Rabbi Steve Fox, CEO of Central Conference of American Rabbis, and Rabbi Hara Person, the Conference’s Director of Communications, published a piece in the Huffington Post, saying that striking down DOMA was just one step, and that the fight for full equality for LGBTQ Americans must continue.
When we heard the news that the United States Supreme Court had ruled 5-4 to strike down bans on same-sex marriage, we were thrilled. Reform Judaism, led by the Reform Rabbinate of the Central Conference of American Rabbis, has long advocated for the rights of our gay and lesbian brothers and sisters, and this decision brought our world one step closer to fully realizing that we are all created b’tzelem Elohim, in the divine image.
But we also realized that this was just one step, and that the fight for full equality for LGBTQ Americans must continue. Despite how pleased we were with the Supreme Court’s decision on same-sex marriage, in many states, members of the LGBTQ community are still at risk of losing their jobs for their sexual orientation, lack protection from physical violence, or are denied rights to hospital visits with ill spouses.
At the moment, only 19 states ban discrimination based on both sexual orientation and gender identity, and three ban discrimination based on sexual orientation solely. Just as the tide of love and equal marriage rights swept the nation with the Obergefell v Hodges decision, now too must the demand for equal treatment and equal protection be enforced nationwide. This is why we’re expressing our strong support for the Equality Act, which was just introduced to Congress, and urge its swift adoption.

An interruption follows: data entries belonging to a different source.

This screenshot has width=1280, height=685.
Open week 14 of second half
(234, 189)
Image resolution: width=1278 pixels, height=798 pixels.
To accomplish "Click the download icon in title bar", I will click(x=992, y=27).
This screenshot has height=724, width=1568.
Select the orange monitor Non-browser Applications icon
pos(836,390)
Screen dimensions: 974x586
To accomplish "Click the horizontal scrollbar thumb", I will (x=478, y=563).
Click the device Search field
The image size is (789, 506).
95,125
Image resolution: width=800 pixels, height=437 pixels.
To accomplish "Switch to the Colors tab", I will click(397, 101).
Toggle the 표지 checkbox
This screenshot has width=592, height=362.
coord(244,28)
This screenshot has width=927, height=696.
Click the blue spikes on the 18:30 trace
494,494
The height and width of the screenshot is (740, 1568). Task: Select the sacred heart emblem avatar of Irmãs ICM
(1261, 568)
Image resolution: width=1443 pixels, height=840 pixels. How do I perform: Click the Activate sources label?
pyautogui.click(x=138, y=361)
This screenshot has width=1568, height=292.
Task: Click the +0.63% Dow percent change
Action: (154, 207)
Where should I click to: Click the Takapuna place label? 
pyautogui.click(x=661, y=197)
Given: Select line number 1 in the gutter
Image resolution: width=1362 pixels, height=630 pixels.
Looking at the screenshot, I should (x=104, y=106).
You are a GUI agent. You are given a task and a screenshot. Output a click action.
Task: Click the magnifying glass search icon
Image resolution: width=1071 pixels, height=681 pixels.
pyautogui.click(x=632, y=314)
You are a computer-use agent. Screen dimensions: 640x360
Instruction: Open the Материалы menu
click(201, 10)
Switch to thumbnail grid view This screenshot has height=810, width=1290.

The Equality Act would at long last provide equal protection from discrimination to all Americans regardless of sexual orientation or gender identity. It would build on the Civil Rights Act by amending and expanding existing laws that have been incredibly impactful in reducing discrimination based on race and adding protections for Americans from discrimination based on sexual orientation and gender identity in the workplace, housing, public accommodations, education and many other areas of public life.